RFR: 8299915: Remove ArrayAllocatorMallocLimit and associated code [v4]

Justin King jcking at openjdk.org
Wed Jan 11 20:59:15 UTC 2023


On Wed, 11 Jan 2023 14:49:59 GMT, Thomas Stuefe <stuefe at openjdk.org> wrote:

>> Justin King has updated the pull request incrementally with one additional commit since the last revision:
>> 
>>   Initialize memory to zero in zGranuleMap
>>   
>>   Signed-off-by: Justin King <jcking at google.com>
>
> Curious, I always thought we do ArrayAllocator - using mmap for larger allocations - to prevent memory retention for libc variants whose allocators are "grabby", i.e. which don't promptly return memory to the OS on free(). E.g. because they only use sbrk (Solaris, AIX), or are just cautious about returning memory (glibc).
> 
> Glibc's retention problem is only relevant for fine-grained allocations, so for glibc this is probably fine. This leaves at least AIX as a potential problem. @backwaterred, does the AIX libc malloc() still exclusively use the data segment ? Does free'd memory still stick to the process?
> 
> (While writing this, I remember that we at SAP even rewrote Arena allocation to use mmap for AIX, because large compile arenas caused lasting RSS increase, so it has definitely been a problem in the past)

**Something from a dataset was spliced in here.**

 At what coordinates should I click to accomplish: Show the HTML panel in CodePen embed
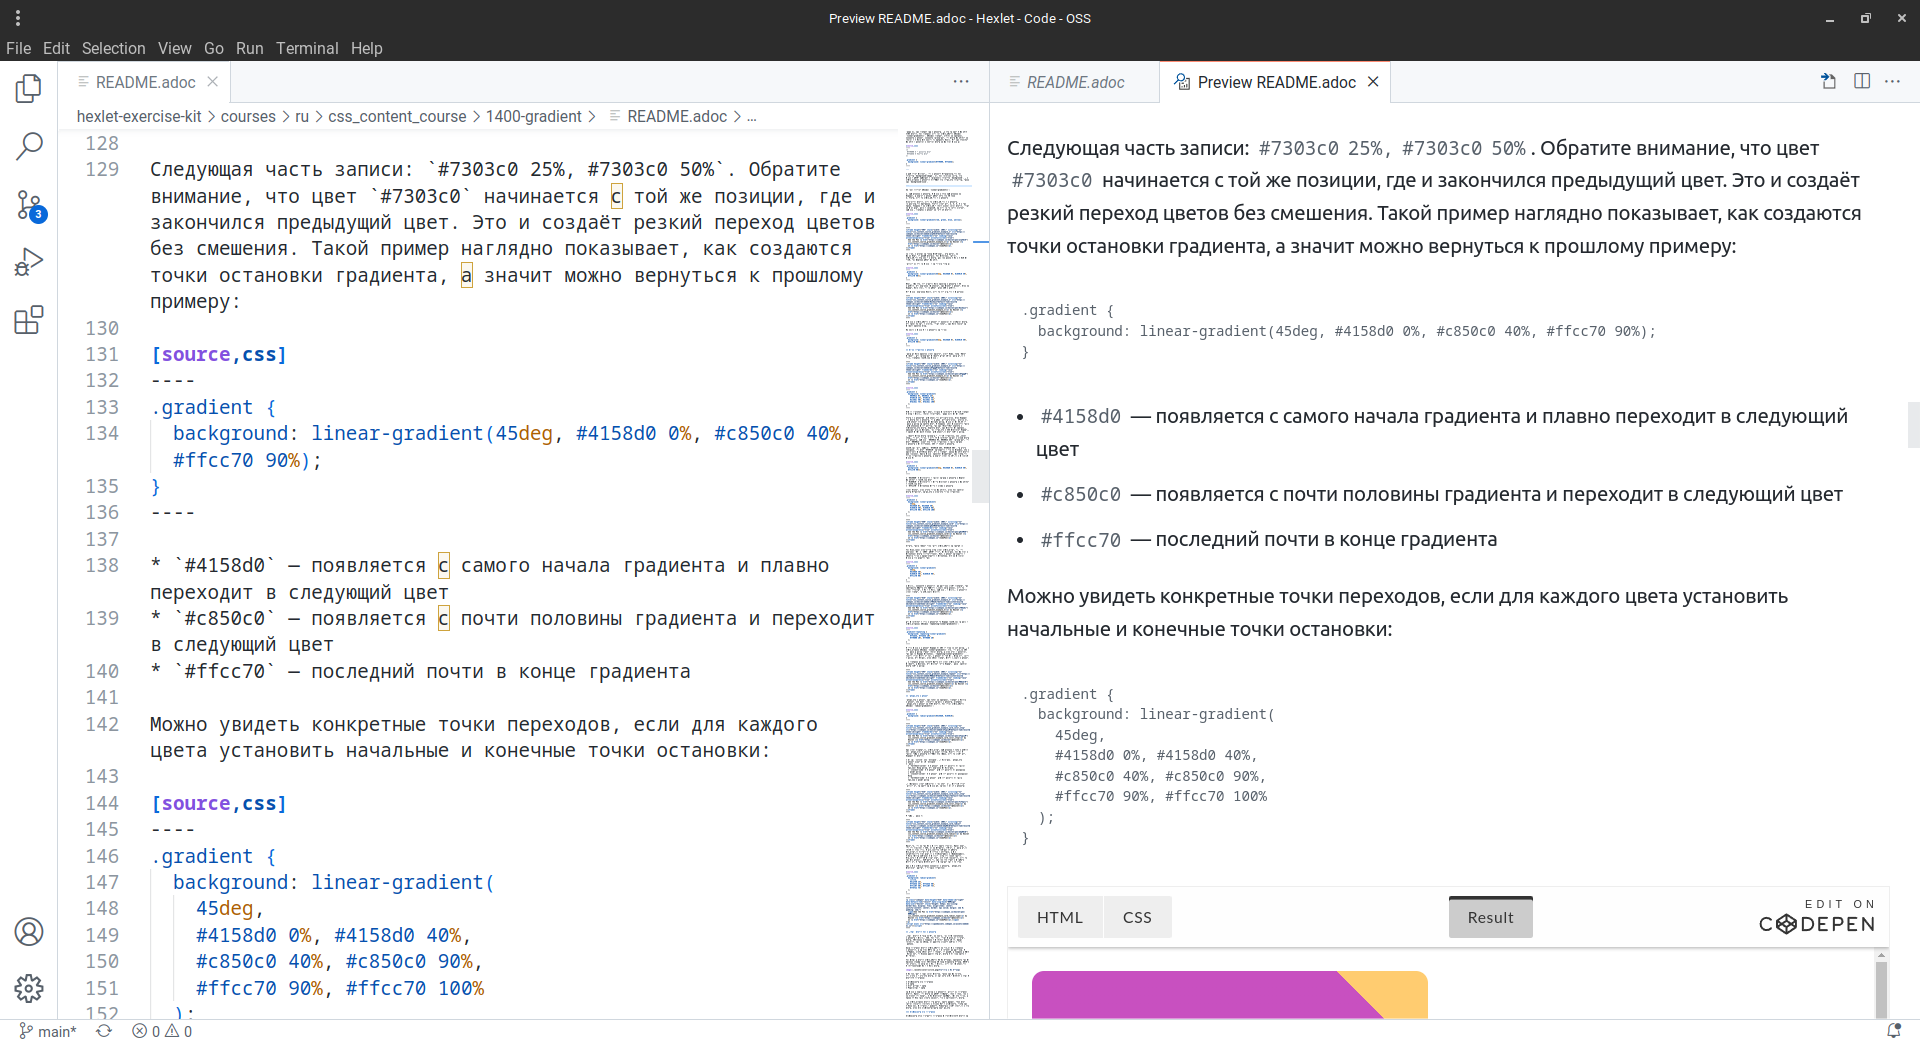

> To follow up on @tstuefe comment - and the one that I tried to say in the bug was that we added this MmapArrayAllocate feature for some G1 marking bits that used so much memory that hit the Solaris _sbrk issue. Maybe @stefank and @tschatzl remember this issue. Maybe it's ok for AIX, then removing this code is a good change. Maybe the G1 usages need a mmap implementation though.

The padding.inline.hpp usage seems to have one caller which is called once. The other mmap usage in G1 we can convert to mmap using a similar approach to zGranuleMap if that is preferred. That would then be equivalent behavior, it looks like the G1 code uses the page allocation granularity anyway so maybe keeping it mmap is the better way to go here anyway?